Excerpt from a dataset
━━━━━━━━━━━━━━━━━━━━

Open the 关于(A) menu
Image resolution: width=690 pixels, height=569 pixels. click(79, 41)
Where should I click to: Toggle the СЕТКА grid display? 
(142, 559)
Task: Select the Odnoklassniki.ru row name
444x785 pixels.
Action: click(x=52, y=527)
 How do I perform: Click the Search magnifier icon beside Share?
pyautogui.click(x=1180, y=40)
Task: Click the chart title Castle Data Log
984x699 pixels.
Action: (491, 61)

━━━━━━━━━━━━━━━━━━━━

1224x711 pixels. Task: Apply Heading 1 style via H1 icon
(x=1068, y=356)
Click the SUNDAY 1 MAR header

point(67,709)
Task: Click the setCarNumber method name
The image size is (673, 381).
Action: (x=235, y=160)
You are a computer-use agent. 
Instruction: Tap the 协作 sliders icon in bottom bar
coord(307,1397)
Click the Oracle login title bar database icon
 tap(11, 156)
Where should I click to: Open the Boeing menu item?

━━━━━━━━━━━━━━━━━━━━

● Written problem
Write out the listing again, beginning at the line that contains "Task: Select the Odnoklassniki.ru row name" and stopping after the line that contains "Action: (491, 61)". Keep the requests, and add -130 to every coordinate in the answers.

● Result of this task
Task: Select the Odnoklassniki.ru row name
444x785 pixels.
Action: click(x=-78, y=397)
 How do I perform: Click the Search magnifier icon beside Share?
pyautogui.click(x=1050, y=-90)
Task: Click the chart title Castle Data Log
984x699 pixels.
Action: (361, -69)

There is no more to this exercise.